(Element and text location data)
***
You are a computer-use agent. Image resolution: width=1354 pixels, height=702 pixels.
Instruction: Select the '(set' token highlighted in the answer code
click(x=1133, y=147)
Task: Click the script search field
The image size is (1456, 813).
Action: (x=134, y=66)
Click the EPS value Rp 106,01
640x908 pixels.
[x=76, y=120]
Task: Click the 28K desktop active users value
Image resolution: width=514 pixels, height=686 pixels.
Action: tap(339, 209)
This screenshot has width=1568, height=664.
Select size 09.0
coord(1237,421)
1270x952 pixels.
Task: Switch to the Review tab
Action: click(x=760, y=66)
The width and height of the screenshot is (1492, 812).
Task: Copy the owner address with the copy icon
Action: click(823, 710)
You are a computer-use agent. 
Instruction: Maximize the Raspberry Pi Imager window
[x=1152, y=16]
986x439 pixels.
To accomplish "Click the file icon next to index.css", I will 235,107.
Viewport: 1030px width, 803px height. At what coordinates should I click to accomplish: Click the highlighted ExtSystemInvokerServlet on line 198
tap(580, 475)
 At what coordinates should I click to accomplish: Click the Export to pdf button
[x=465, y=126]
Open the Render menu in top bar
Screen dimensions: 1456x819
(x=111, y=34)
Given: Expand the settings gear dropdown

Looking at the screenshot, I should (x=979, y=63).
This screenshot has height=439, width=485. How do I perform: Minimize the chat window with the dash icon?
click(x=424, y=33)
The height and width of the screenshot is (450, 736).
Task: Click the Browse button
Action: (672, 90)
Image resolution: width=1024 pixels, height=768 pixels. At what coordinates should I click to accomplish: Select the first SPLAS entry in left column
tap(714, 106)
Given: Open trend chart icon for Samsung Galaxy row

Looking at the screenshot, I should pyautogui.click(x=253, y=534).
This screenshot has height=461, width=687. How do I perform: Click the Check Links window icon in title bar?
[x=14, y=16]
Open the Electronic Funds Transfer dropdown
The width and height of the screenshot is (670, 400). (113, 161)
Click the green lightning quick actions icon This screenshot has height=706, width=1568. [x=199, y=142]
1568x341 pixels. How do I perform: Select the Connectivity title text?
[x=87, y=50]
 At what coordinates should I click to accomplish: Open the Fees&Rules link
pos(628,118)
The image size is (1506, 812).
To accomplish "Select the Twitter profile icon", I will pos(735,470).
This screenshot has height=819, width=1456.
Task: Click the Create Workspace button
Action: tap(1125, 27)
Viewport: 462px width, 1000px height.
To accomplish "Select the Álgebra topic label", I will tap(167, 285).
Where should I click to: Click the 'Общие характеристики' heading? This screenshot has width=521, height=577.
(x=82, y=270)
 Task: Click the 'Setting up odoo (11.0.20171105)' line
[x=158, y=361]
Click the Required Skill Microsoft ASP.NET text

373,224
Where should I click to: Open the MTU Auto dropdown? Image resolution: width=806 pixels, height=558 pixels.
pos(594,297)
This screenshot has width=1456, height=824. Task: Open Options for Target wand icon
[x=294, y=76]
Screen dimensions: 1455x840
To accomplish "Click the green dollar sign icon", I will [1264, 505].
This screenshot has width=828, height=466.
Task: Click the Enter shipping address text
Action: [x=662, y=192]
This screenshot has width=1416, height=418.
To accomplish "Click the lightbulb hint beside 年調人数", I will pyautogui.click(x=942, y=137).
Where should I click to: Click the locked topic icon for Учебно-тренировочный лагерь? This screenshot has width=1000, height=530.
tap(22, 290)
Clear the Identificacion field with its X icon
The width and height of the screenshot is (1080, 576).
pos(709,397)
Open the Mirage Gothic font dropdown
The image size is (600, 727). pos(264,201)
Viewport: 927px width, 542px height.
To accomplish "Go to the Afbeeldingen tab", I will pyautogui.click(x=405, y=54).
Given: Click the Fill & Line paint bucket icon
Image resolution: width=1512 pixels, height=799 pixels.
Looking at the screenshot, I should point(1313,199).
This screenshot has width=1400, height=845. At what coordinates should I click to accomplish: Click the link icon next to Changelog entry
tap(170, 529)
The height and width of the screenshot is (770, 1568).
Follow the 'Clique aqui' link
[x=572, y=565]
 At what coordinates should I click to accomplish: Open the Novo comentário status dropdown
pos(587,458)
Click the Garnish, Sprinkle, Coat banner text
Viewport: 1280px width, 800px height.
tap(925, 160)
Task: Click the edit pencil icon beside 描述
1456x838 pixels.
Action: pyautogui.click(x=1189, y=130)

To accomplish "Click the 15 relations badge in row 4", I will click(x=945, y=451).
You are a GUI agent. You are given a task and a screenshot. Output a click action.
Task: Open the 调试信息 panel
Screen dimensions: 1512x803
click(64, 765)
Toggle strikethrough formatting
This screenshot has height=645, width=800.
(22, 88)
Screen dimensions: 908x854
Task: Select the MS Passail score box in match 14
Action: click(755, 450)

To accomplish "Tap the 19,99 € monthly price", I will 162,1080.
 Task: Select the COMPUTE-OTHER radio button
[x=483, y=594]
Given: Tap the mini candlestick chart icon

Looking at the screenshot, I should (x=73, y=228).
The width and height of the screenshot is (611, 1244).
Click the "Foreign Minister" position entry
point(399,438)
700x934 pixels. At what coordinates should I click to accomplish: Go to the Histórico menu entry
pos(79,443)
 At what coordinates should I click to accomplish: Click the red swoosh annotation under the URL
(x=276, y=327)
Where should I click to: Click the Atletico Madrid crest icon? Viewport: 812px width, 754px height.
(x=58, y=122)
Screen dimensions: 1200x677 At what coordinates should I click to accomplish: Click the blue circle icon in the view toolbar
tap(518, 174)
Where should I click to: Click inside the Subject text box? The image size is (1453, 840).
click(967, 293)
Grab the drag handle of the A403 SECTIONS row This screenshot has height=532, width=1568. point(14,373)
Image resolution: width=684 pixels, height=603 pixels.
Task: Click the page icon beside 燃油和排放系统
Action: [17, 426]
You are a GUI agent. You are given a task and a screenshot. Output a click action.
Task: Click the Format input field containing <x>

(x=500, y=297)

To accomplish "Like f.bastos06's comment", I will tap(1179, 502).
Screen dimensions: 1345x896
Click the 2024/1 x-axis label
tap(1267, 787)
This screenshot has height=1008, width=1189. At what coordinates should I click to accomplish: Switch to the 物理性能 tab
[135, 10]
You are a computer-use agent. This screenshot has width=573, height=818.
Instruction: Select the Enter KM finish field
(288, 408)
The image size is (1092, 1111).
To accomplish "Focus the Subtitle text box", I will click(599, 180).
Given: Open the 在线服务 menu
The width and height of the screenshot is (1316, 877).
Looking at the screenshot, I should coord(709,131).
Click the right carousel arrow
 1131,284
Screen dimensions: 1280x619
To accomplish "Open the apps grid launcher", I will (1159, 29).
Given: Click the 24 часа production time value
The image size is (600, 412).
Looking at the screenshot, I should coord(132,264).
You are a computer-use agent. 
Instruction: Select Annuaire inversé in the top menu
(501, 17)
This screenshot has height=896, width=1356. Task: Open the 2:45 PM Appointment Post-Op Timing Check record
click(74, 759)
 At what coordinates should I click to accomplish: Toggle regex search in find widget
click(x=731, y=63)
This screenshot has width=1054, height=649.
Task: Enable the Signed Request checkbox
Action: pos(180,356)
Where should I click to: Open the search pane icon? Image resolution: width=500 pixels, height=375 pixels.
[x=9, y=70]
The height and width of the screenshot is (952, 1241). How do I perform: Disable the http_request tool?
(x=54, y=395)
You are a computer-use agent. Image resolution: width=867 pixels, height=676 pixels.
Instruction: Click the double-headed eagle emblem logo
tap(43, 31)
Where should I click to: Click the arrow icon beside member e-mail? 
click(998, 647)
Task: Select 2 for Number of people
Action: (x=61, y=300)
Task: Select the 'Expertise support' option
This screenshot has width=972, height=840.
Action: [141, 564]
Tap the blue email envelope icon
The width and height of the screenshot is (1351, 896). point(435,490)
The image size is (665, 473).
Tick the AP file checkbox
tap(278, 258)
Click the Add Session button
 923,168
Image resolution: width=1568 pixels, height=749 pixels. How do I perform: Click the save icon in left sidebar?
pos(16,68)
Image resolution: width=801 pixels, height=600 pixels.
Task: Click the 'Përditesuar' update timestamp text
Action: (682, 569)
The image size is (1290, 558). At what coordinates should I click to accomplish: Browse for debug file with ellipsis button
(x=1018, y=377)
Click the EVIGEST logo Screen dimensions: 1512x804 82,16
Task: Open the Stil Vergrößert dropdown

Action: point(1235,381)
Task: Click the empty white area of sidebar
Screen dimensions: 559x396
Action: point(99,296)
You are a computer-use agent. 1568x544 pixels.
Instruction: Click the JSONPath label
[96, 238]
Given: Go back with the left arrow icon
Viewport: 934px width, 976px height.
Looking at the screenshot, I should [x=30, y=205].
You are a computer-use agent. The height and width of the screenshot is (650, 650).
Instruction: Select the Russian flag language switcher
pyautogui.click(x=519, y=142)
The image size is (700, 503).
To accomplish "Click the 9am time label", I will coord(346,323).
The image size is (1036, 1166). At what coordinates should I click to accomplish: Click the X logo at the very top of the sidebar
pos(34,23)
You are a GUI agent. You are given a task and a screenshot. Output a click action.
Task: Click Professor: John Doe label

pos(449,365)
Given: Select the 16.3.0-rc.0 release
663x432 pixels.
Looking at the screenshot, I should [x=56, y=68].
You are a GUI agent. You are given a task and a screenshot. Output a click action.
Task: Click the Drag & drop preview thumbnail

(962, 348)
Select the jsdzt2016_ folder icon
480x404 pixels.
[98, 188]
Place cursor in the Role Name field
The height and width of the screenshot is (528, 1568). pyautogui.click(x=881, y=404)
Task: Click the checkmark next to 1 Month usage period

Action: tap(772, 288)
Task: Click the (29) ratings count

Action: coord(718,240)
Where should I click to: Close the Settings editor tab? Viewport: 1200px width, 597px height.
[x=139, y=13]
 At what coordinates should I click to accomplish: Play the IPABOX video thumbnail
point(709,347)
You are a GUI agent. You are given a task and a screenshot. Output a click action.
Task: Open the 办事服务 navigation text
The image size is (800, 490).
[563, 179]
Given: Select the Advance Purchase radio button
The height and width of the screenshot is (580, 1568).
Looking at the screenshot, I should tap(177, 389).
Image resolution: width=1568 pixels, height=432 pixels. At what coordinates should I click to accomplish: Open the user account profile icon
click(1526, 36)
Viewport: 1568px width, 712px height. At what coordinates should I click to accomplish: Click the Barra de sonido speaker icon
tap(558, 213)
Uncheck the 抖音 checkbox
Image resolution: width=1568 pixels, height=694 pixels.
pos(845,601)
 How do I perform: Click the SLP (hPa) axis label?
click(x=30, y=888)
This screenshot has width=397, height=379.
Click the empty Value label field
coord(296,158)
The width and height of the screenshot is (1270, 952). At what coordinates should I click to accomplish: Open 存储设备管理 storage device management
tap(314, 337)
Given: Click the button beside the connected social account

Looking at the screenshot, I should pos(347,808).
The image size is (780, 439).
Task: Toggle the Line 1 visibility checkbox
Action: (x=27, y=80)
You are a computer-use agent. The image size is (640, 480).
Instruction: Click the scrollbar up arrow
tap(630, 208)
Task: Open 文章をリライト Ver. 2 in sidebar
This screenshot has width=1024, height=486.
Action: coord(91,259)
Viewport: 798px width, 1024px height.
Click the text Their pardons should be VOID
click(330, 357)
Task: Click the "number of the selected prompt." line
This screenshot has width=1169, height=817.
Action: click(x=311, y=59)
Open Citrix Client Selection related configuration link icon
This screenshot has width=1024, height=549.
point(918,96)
***
* [WHAT YOU ARE ASKED TO DO] Copy out the data word for word, from its very first line down through the line containing "Looking at the screenshot, I should (x=979, y=63).".

* [WRITTEN ANSWER]
You are a computer-use agent. Image resolution: width=1354 pixels, height=702 pixels.
Instruction: Select the '(set' token highlighted in the answer code
click(x=1133, y=147)
Task: Click the script search field
The image size is (1456, 813).
Action: (x=134, y=66)
Click the EPS value Rp 106,01
640x908 pixels.
[x=76, y=120]
Task: Click the 28K desktop active users value
Image resolution: width=514 pixels, height=686 pixels.
Action: tap(339, 209)
This screenshot has width=1568, height=664.
Select size 09.0
coord(1237,421)
1270x952 pixels.
Task: Switch to the Review tab
Action: click(x=760, y=66)
The width and height of the screenshot is (1492, 812).
Task: Copy the owner address with the copy icon
Action: click(823, 710)
You are a computer-use agent. 
Instruction: Maximize the Raspberry Pi Imager window
[x=1152, y=16]
986x439 pixels.
To accomplish "Click the file icon next to index.css", I will 235,107.
Viewport: 1030px width, 803px height. At what coordinates should I click to accomplish: Click the highlighted ExtSystemInvokerServlet on line 198
tap(580, 475)
 At what coordinates should I click to accomplish: Click the Export to pdf button
[x=465, y=126]
Open the Render menu in top bar
Screen dimensions: 1456x819
(x=111, y=34)
Given: Expand the settings gear dropdown

Looking at the screenshot, I should (x=979, y=63).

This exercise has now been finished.